- Selected extract:

↓

The extraction of images is commented out of `arXiv_src_scripts/arxiv_extract.sh`. This originally seemed like an important process, as there is a decent portion of the arXiv that was not submitted as source code, however this process produced a very "dirty" dataset with a number of problems in the image files: a large number are "stripes" (images split into multiple horizontal bars) as well as lots of single symbols, strange transparency or inverted colours, and low resolution images. Only 7.69% (~113k) of all articles are submitted to arXiv as PDF only, however this process extracted over 27 million image files from PDFs, however many of these are unusable.

We made the decision to ignore this part of the dataset and proceed with using only the images found in the source uploads. This will save time and effort in cleaning the data, as well as avoiding a number of pitfalls of having such a large and messy dataset, but at the cost of not having any images extracted from PDF files.

If you do use this extraction code, each image extracted from a PDF will be given the filename extension `.pdf_image-XXX.png`, so they can be ignored or conditionally operated upon at later stages of the process.

Totals

-   Total number of articles: 1,483,662
-   Number of these that were PDF only: 114,132 (7.69% of total number of articles)

↑

- Given material:

↓

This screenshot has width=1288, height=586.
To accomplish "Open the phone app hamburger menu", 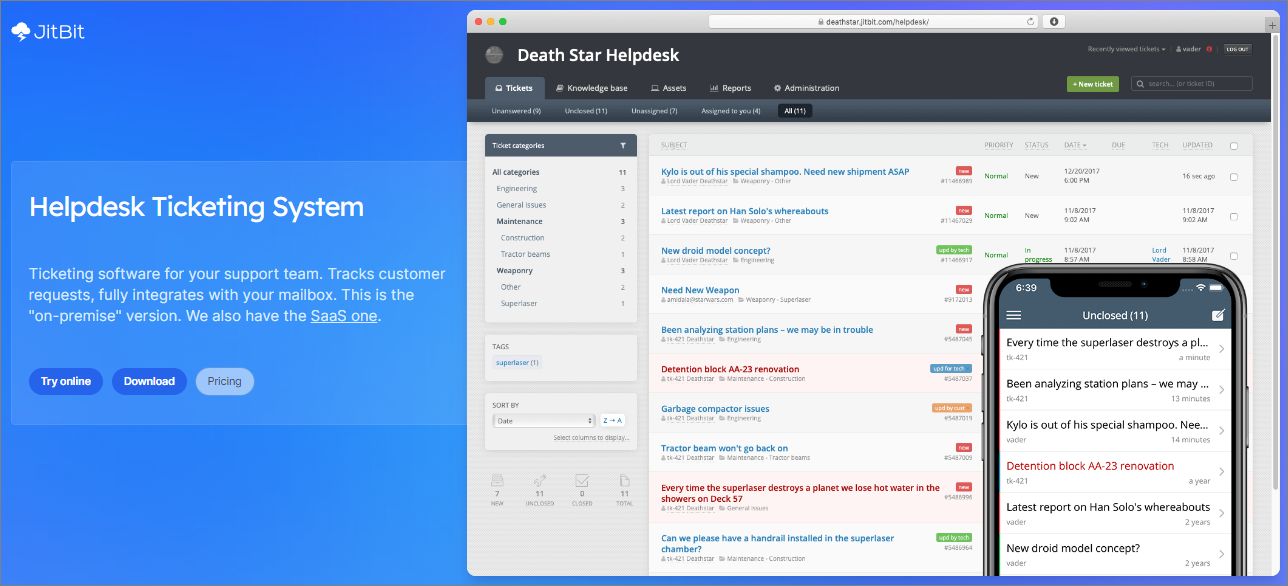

↑

- Requirement 1: In the arXiv image extraction note, transcribe everything from "The extraction of" down to "these are unusable.".
- Requirement 2: According to the arXiv image extraction note, what filename extension does the extraction code give to each image it pulls from a PDF?

- Complete answer 1:
The extraction of images is commented out of `arXiv_src_scripts/arxiv_extract.sh`. This originally seemed like an important process, as there is a decent portion of the arXiv that was not submitted as source code, however this process produced a very "dirty" dataset with a number of problems in the image files: a large number are "stripes" (images split into multiple horizontal bars) as well as lots of single symbols, strange transparency or inverted colours, and low resolution images. Only 7.69% (~113k) of all articles are submitted to arXiv as PDF only, however this process extracted over 27 million image files from PDFs, however many of these are unusable.

- Complete answer 2: `.pdf_image-XXX.png`